L’acido desossiribonucleico (DNA) complementare è il DNA in cui la sequenza delle molecole costituenti un filamento della struttura a doppio filamento corrisponde chimicamente alla sequenza dell’altro filamento.
Un’analogia utile è quella di immaginare una chiave e una serratura. Mentre ci sono molti tipi diversi di chiavi, solo un disegno corrisponde ai contorni della serratura e quindi si adatta alla serratura. Anche le diverse molecole chimiche che compongono il DNA non si accoppiano in modo aspecifico. Un accoppiamento “serratura in chiave” opera a livello molecolare.
Le molecole chimiche che compongono il DNA sono note come basi nucleotidiche. Ci sono quattro tipi comuni di basi: adenina (A), citosina (C), guanina (G) e timina (T). Nell’accoppiamento chimico “chiave e serratura”, una A su un filamento si accoppia sempre con una T sull’altro filamento. Allo stesso modo, una C su un filamento si accoppia sempre con una G sull’altro filamento. I due filamenti sono descritti come complementari l’uno all’altro.
Il DNA complementare (cDNA) è una copia di una regione di un filamento di DNA. Per esempio, se il supporto di DNA originale aveva una sequenza di ATT, la sequenza complementare sarà TAA. Il cDNA si legherà al sito complementare sul filamento di DNA.
Il DNA complementare è importante naturalmente, nella fabbricazione di nuove copie di DNA, ed è diventato un importante strumento sperimentale.

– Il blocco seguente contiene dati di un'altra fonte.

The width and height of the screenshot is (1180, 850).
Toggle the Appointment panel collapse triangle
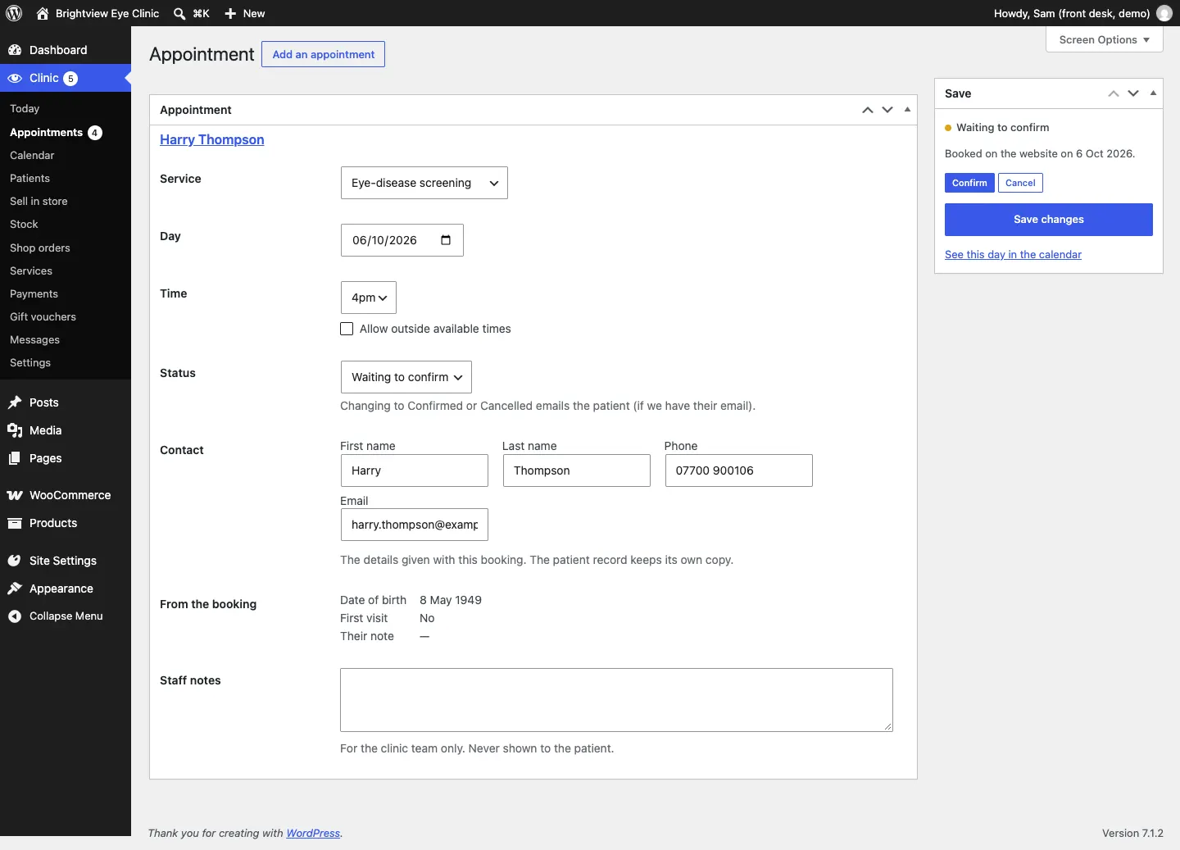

Nella replicazione del DNA, i due filamenti vengono srotolati l’uno dall’altro. Una molecola chiamata DNA polimerasi percorre la lunghezza di ogni filamento, facendo una copia complementare di ogni filamento. In altre parole, ogni filamento agisce come un modello per produrre un filamento complementare. I due nuovi filamenti sono complementari l’uno all’altro, e quindi possono unirsi in un processo chiamato annealing. Anche i vecchi filamenti si ricuciono. Il risultato sono due copie complete di DNA.
Il DNA complementare è stato sfruttato per sviluppare tecniche di ricerca e per produrre prodotti commerciali geneticamente modificati. Un classico esempio di cDNA è la tecnica della reazione a catena della polimerasi (PCR). La PCR imita il processo di fabbricazione del DNA in una provetta. In una serie di reazioni, un tratto di DNA viene copiato, e le copie stesse servono come modelli per altre copie. La sequenza originale del DNA viene amplificata per fare un miliardo di copie in pochi minuti.
Perché l’acido ribonucleico (RNA) è fatto usando il DNA come modello, il fenomeno dei filamenti complementari si estende anche all’RNA. L’RNA è fatto di quattro basi: adenina (A), citosina (C), guanina (G) e uracile (U; invece della timina che si trova nel DNA). Nello scenario della serratura nella chiave, una A si accoppia con la U) sull’altro filamento, e una C si accoppia sempre con una G. L’RNA complementare (cRNA) è una copia di un filamento di RNA che si legherà alla regione appropriata della molecola originale. Se il supporto originale di RNA avesse una sequenza di base di AUU, per esempio, la sequenza del filamento di cRNA sarebbe UAA.
L’associazione di un filamento di DNA o RNA al suo complemento è uno degli strumenti di ricerca fondamentali del biologo molecolare. Il legame di un complemento può identificare regioni bersaglio di DNA o RNA, e può essere usato per interrompere il processo di fabbricazione del DNA. Se il DNA complementare è etichettato con un composto che diventa fluorescente, allora il legame della sonda fluorescente può effettivamente essere visualizzato usando un microscopio. Questo permette l’esame “in tempo reale” della sintesi del DNA.